O depoimento ocorreu no inquérito que investiga a atuação dos ex-servidores do BC Belline Santana e Paulo Sérgio Neves de Souza. A suspeita é de que eles tenham recebido vantagens de Vorcaro enquanto atuavam na supervisão do Banco Master.
Os investigadores apuram se os então servidores repassaram informações internas, ajudaram na preparação de respostas do Master ao Banco Central e atuaram para beneficiar a instituição durante o período em que sua situação financeira era acompanhada pelo órgão regulador. Os dois investigados negam favorecimento ao banco.
Durante o depoimento, Vorcaro foi confrontado com mensagens trocadas com os ex-servidores e questionado sobre contratos e operações financeiras investigadas pela PF.
O ex-banqueiro negou ter recebido informações privilegiadas sobre a liquidação do Master e sustentou que as operações questionadas pelos investigadores eram legítimas.
Em nota divulgada após a oitiva, a defesa afirmou que Vorcaro respondeu aos questionamentos e negou a existência de corrupção envolvendo os servidores investigados.
Segundo os advogados, o depoimento foi a primeira oportunidade para que o empresário apresentasse pessoalmente sua versão sobre essa frente das investigações do caso Master.
Vorcaro volta a acenar com delação
Um dos principais desdobramentos do depoimento foi uma nova sinalização de Vorcaro de que pretende colaborar com as investigações.
Ao final da oitiva, segundo informações sobre o depoimento, o ex-banqueiro indicou que teria mais informações a fornecer caso fosse estabelecido um ambiente formal de colaboração premiada. Sua defesa também declarou publicamente que ele está disposto a prestar esclarecimentos mais amplos caso tenha a possibilidade de colaborar.
Não é a primeira tentativa.
Vorcaro já apresentou duas propostas de delação premiada, mas as negociações não avançaram. A Polícia Federal considerou que as informações oferecidas não acrescentavam elementos relevantes ao material que os investigadores já possuíam.
A Procuradoria-Geral da República (PGR) também rejeitou a proposta apresentada anteriormente. Entre os problemas apontados estavam a falta de novidades, a dificuldade de apresentar provas capazes de confirmar os relatos e a ausência de um compromisso considerado suficiente para ressarcimento dos valores investigados.

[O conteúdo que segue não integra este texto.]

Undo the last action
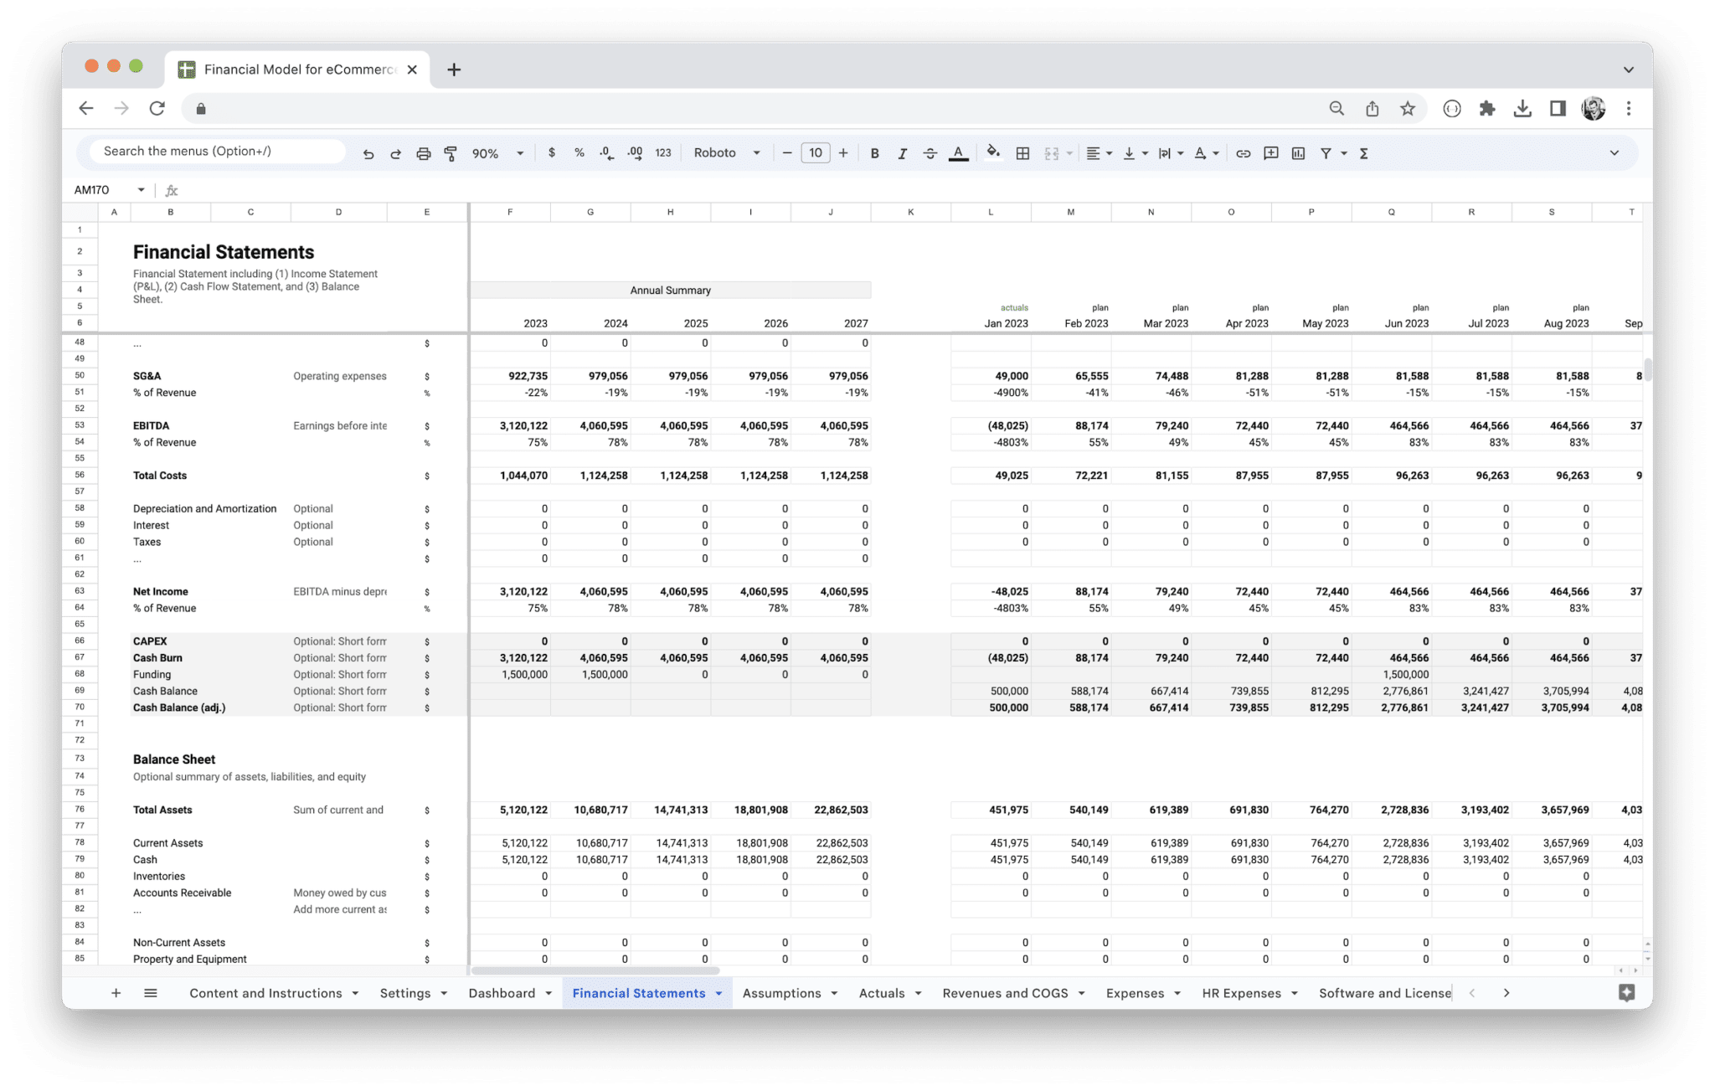 pos(368,152)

Uma eventual nova tentativa dependerá, portanto, de Vorcaro apresentar informações e provas consideradas relevantes pelas autoridades.
Caso Master reúne diferentes frentes de investigação
Vorcaro está preso no âmbito da Operação Compliance Zero, que investiga suspeitas de fraudes bilionárias relacionadas ao Banco Master.

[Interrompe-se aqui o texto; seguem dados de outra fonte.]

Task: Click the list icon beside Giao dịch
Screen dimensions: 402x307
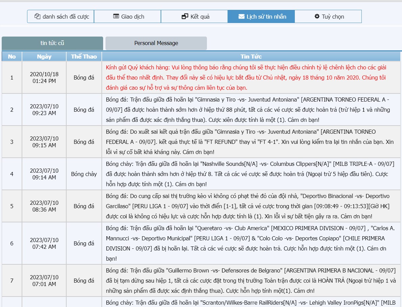Action: [x=116, y=17]
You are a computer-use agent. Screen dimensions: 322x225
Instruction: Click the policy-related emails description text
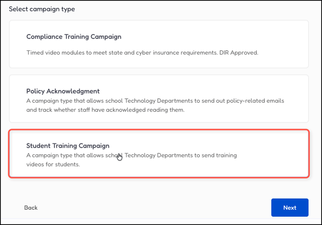point(155,101)
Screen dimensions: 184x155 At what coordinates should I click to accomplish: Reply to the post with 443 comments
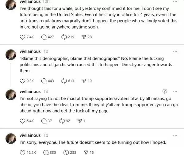[x=44, y=81]
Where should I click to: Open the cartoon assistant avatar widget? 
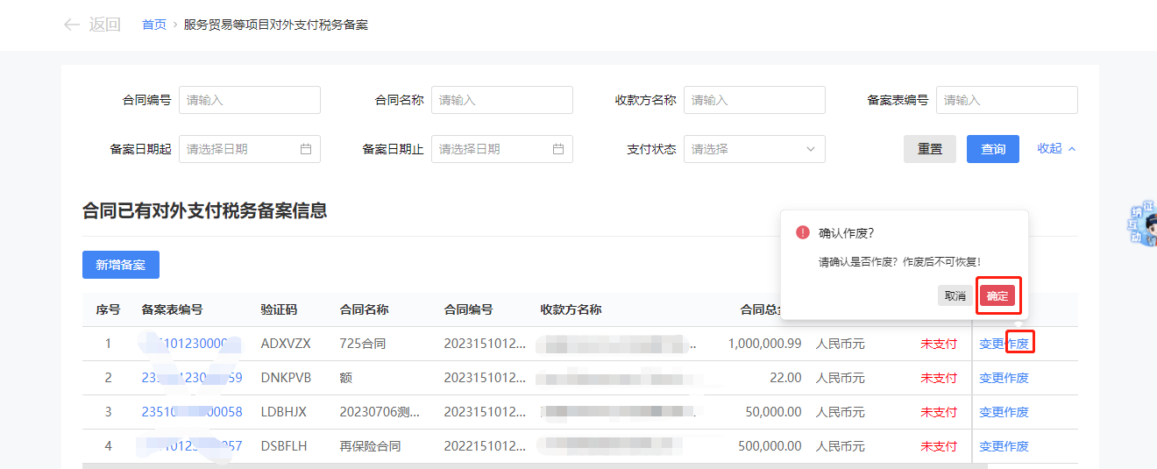pos(1142,225)
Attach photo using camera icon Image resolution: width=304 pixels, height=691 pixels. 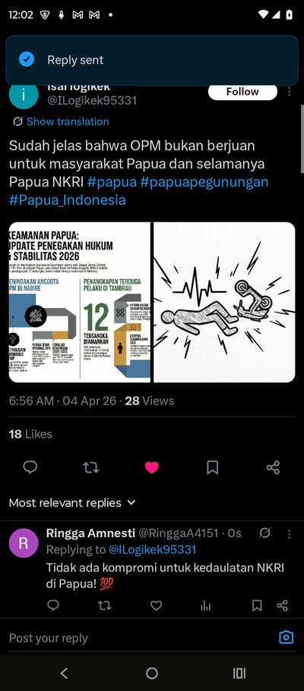287,637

As apurações alcançam operações financeiras realizadas pela instituição, fundos de investimento, negociações envolvendo carteiras de crédito e a tentativa de aquisição do Master pelo Banco de Brasília (BRB).
O Banco Central decretou a liquidação extrajudicial do Master em novembro de 2025. Desde então, diferentes frentes da investigação passaram a apurar o destino dos recursos e as relações mantidas por Vorcaro com empresários, agentes públicos e políticos.
O caso também ganhou dimensão política. Outra investigação apura recursos destinados ao filme Dark Horse, produção sobre a trajetória de Jair Bolsonaro. Nesta semana, a produtora responsável pelo longa pediu ao ministro André Mendonça, do Supremo Tribunal Federal, que suspenda uma investigação conduzida em São Paulo e concentre parte das apurações no STF.
A possibilidade de uma colaboração premiada de Vorcaro ganha importância justamente pela amplitude dessas relações. Por enquanto, entretanto, não existe acordo de delação firmado. O que houve nesta sexta-feira foi uma nova manifestação de interesse do ex-banqueiro em negociar com as autoridades.